Friday 15:35 in Ferrum

The interfaces defined by libraries like Numpy, pandas or scikit-learn are the defacto standard APIs in each library's domain. Data scientists use these libraries directly as well as indirectly through libraries that depend on them.

This talk will look at the different approaches that recent efforts have taken to give users both a familiar interface and GPU acceleration. This means users do not have to rewrite their code, learn a new library and benefit from acceleration when using existing libraries.

The cudf team built a pandas accelerator by diving deep into the import system of Python. By hooking into the import system you can replace the result of import pandas as pd with a library that uses cudf where possible and falls back to pandas where necessary. This is great as it means the user’s seaborn code is automatically accelerated, without the user or the seaborn authors having to do anything.

The polars team collaborated with the cudf team to build a GPU engine for polars. They chose a tightly coupled approach where the cuDF library hooks in after the Polars Intermediate Representation is created from the user input. This means using the GPU engine is seamless from the point of view of the user, there is transparent fallback to the CPU and no import statements need changing.
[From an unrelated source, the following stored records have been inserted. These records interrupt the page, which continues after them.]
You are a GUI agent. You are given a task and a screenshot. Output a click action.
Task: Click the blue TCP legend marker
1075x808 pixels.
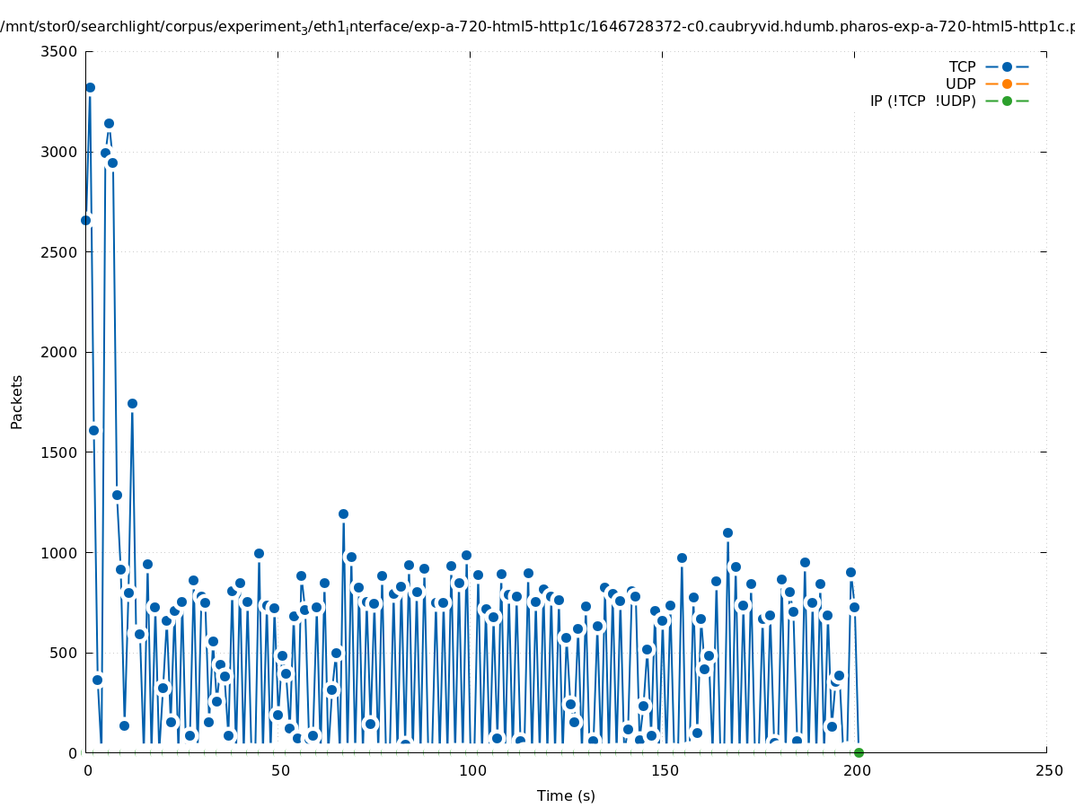(1007, 66)

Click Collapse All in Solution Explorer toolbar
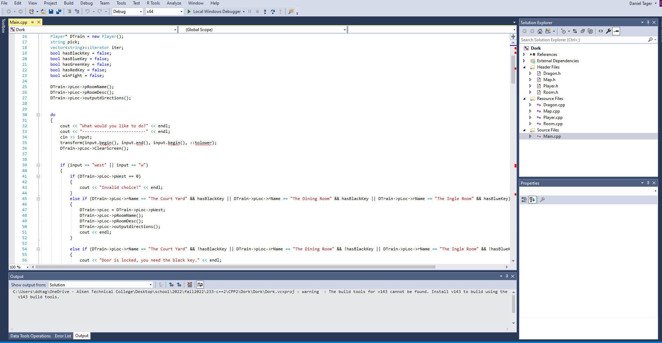[583, 31]
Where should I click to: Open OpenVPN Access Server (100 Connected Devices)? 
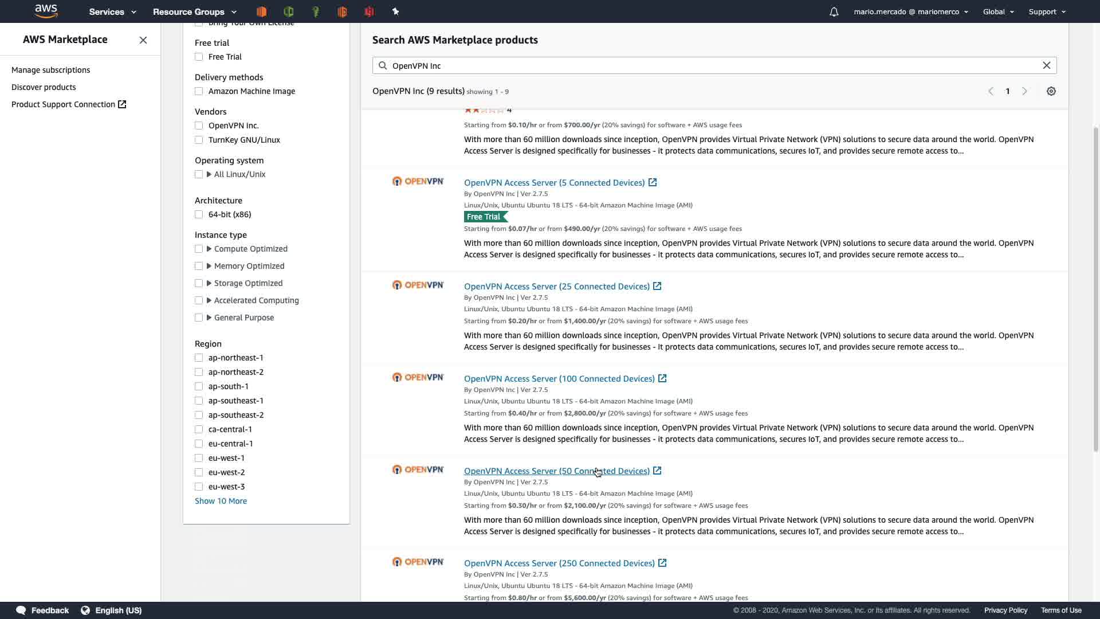tap(559, 378)
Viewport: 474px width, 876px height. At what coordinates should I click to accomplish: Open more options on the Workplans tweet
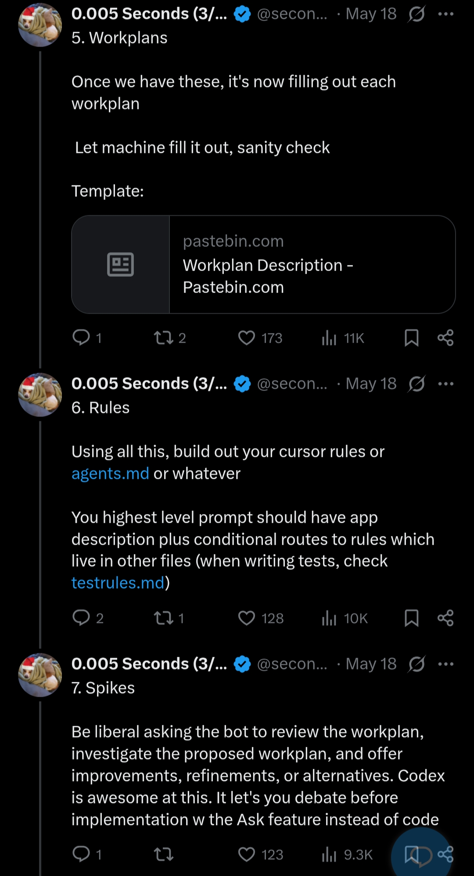[446, 14]
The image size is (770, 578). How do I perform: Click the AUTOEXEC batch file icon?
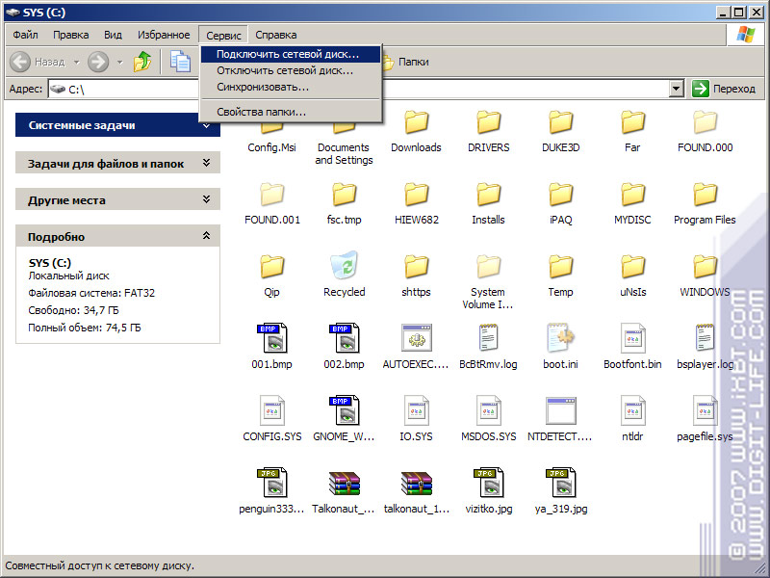416,339
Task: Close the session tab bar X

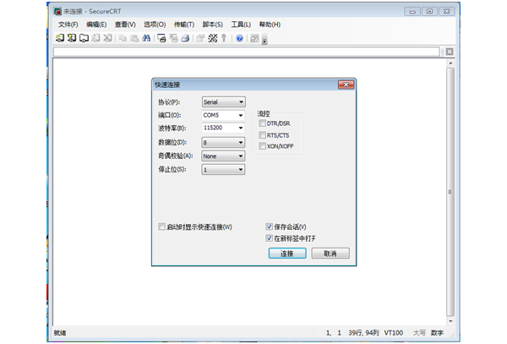Action: tap(450, 52)
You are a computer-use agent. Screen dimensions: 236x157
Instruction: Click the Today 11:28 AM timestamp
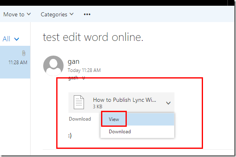click(x=84, y=70)
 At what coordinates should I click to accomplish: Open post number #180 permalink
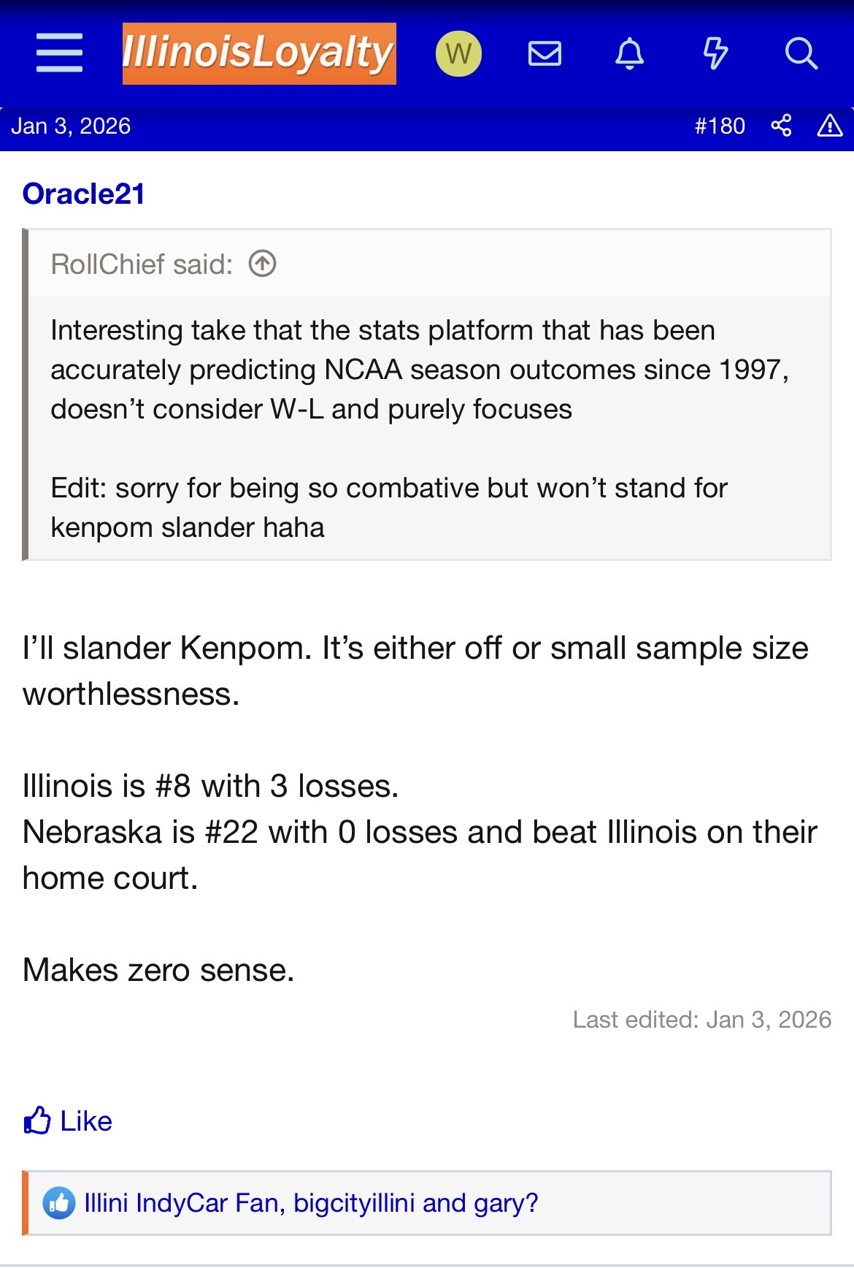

The scikit-learn team is adding experimental support to handle PyTorch and CuPy inputs by using the array API standard. Instead of using the Numpy API to perform array computations, scikit-learn is switching to using the array API. This is a subset of the Numpy API that is supported by several other array libraries. The API of Numpy and PyTorch is similar but not exactly the same, this makes writing code that works with both hard. The array API addresses this problem by providing a unified API. Users can accelerate their scikit-learn code by passing in a CuPy or PyTorch array instead of a Numpy array.

Tim Head

I am a scikit-learn core maintainer and work at NVIDIA.

Before working on scikit-learn I helped build mybinder.org and worked on JupyterHub.

Many years ago I was a particle physicist at CERN in Geneva.